▶ **WORK TASK**: Reproduce, exactly, the lines of the material below from the line containing "Task: Expand the Favorites section chevron" through the line containing "Viewport: 255px width, 116px height.", with both end lines included and nothing else.

▶ **RAW DATA**:
-*-*-

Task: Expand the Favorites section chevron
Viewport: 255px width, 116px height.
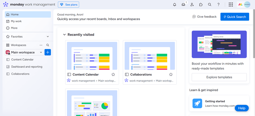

-*-*-

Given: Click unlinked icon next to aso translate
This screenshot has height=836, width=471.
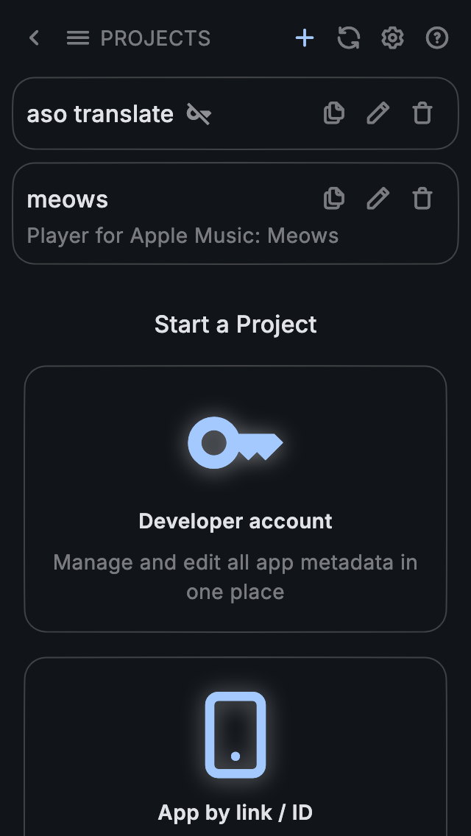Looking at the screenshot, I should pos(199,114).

-*-*-

▶ **SOLUTION TO THE PROBLEM**:
Task: Expand the Favorites section chevron
Viewport: 255px width, 116px height.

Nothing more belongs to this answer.